Learn about Lists, Tuples, Dictionaries, and Sets.

Python Basics Beginner 30 min

📋 Topic 1: Lists

A List is a collection which is ordered and changeable (mutable). It allows duplicate members. In Python, lists are written with square brackets [].

🎯 List Characteristics:

  • Ordered: Items have a defined order
  • Mutable: Can be changed after creation
  • Allows duplicates: Same items can appear multiple times
  • Indexed: Access items using index positions

💻 List Operations & Methods

# Creating a list
fruits = ["apple", "banana", "cherry"]
print(fruits)

# Accessing items (indexing starts at 0)
print(fruits[0]) # Output: apple

# Changing an item
fruits[1] = "orange"
print(fruits) # Output: ['apple', 'orange', 'cherry']

# Adding an item
fruits.append("mango")
print(fruits) # Output: ['apple', 'orange', 'cherry', 'mango']

# Removing an item
fruits.remove("cherry")
print(fruits) # Output: ['apple', 'orange', 'mango']

# Length of a list
print(len(fruits)) # Output: 3

💡 Common List Methods:

  • append() - Add item to end
  • insert() - Insert item at position
  • remove() - Remove first occurrence
  • pop() - Remove item at index
  • sort() - Sort the list
  • reverse() - Reverse the list

🎯 Try It Yourself:

Create a list of numbers and practice operations:

numbers = [5, 2, 8, 1, 9]
numbers.append(4)
numbers.sort()
numbers.insert(2, 7)
print(numbers)
print("Length:", len(numbers))

🔒 Topic 2: Tuples

A Tuple is a collection which is ordered and unchangeable (immutable). It allows duplicate members. In Python, tuples are written with round brackets ().

⚡ Key Difference:

Lists [] can be changed. Tuples () cannot be changed after creation.

💻 Tuple Operations

# Creating a tuple
colors = ("red", "green", "blue")
print(colors)

# Accessing items
print(colors[1]) # Output: green

# Slicing tuples
print(colors[0:2]) # Output: ('red', 'green')

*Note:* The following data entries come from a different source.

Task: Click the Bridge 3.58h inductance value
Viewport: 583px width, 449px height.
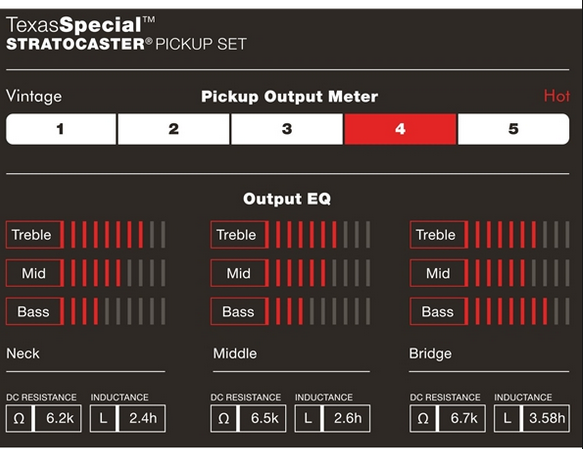Action: tap(546, 419)
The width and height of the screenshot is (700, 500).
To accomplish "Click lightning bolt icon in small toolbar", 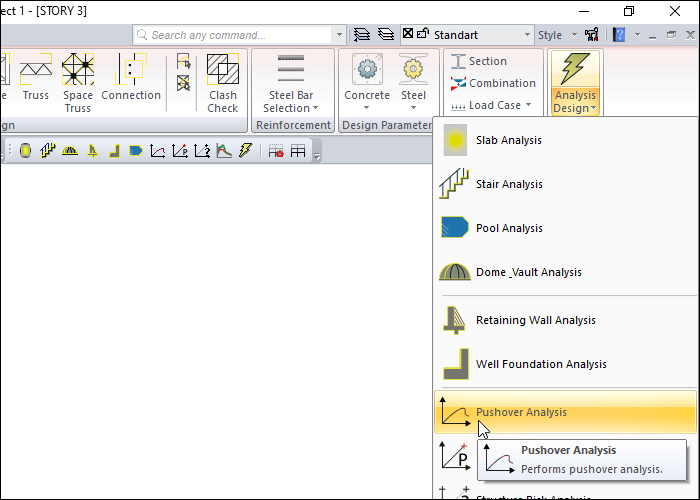I will click(245, 151).
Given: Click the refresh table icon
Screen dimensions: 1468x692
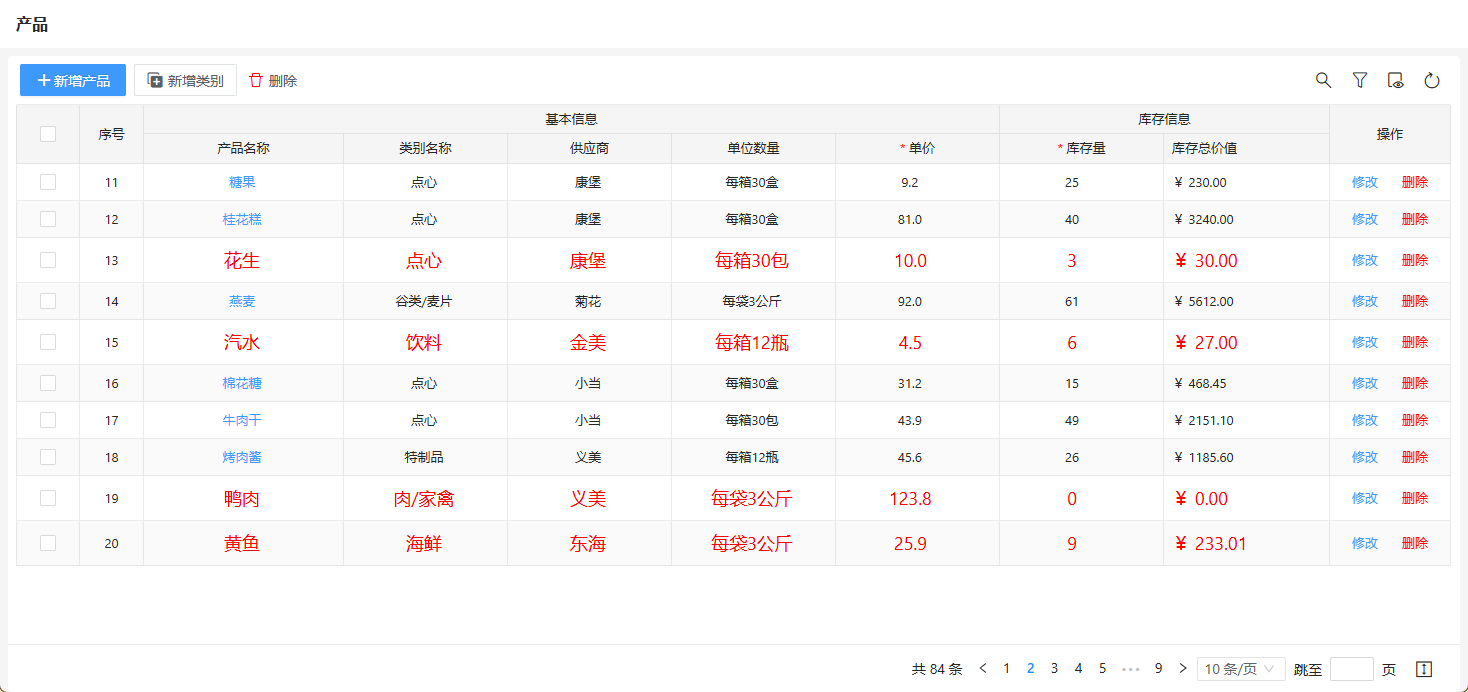Looking at the screenshot, I should (x=1431, y=81).
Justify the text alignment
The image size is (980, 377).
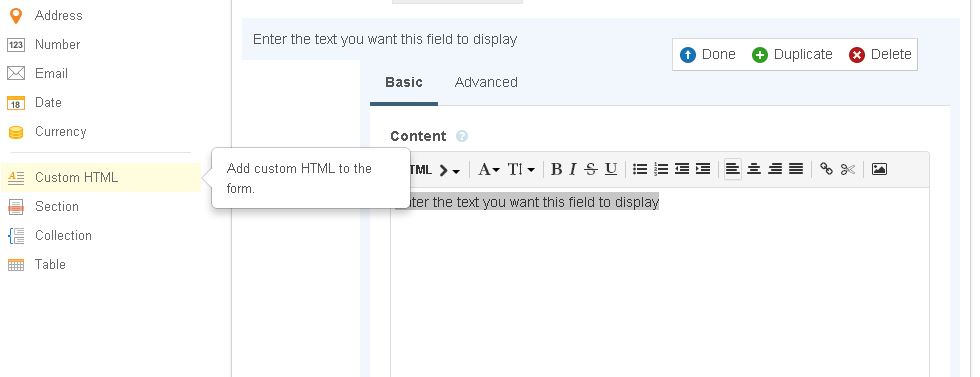(x=796, y=169)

# Trying to change an item (This will cause an ERROR!)
# colors[0] = "yellow" # <-- TypeError: 'tuple' object does not support item assignment

# Tuple with one element (notice the comma)
single_item = ("hello",)
print(type(single_item)) # Output: <class 'tuple'>

💡 When to Use Tuples:

  • When you want immutable data
  • For fixed collections that shouldn't change
  • As dictionary keys (lists can't be keys)
  • For data integrity - prevents accidental changes
  • Faster than lists for iteration

🎯 Try It Yourself:

Create coordinates as tuples and access them:

point1 = (3, 5)
point2 = (7, 2)

print("Point 1:", point1)
print("X coordinate:", point1[0])
print("Y coordinate:", point1[1])
# point1[0] = 10 # This would cause an error!

🗂️ Topic 3: Dictionaries

A Dictionary is a collection which is unordered (in older Python versions), changeable (mutable) and indexed. They store data in key: value pairs.

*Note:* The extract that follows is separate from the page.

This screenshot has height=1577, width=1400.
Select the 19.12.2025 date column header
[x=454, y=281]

🎯 Dictionary Characteristics:

  • Key-Value Pairs: Store data as key:value
  • Unordered: No guaranteed order (Python 3.7+ maintains insertion order)
  • Mutable: Can be changed after creation
  • No Duplicate Keys: Keys must be unique

💻 Dictionary Operations

# Creating a dictionary
person = {
"name": "Vinay",
"age": 28,
"city": "Hyderabad"
}
print(person)

# Accessing a value using its key
print(person["name"]) # Output: Vinay

# Changing a value
person["age"] = 30
print(person)

# Adding a new key:value pair
person["job"] = "Developer"
print(person)

# Removing a key:value pair
person.pop("city")
print(person)

# Getting all keys and values
print(person.keys()) # Output: dict_keys(['name', 'age', 'job'])
print(person.values()) # Output: dict_values(['Vinay', 30, 'Developer'])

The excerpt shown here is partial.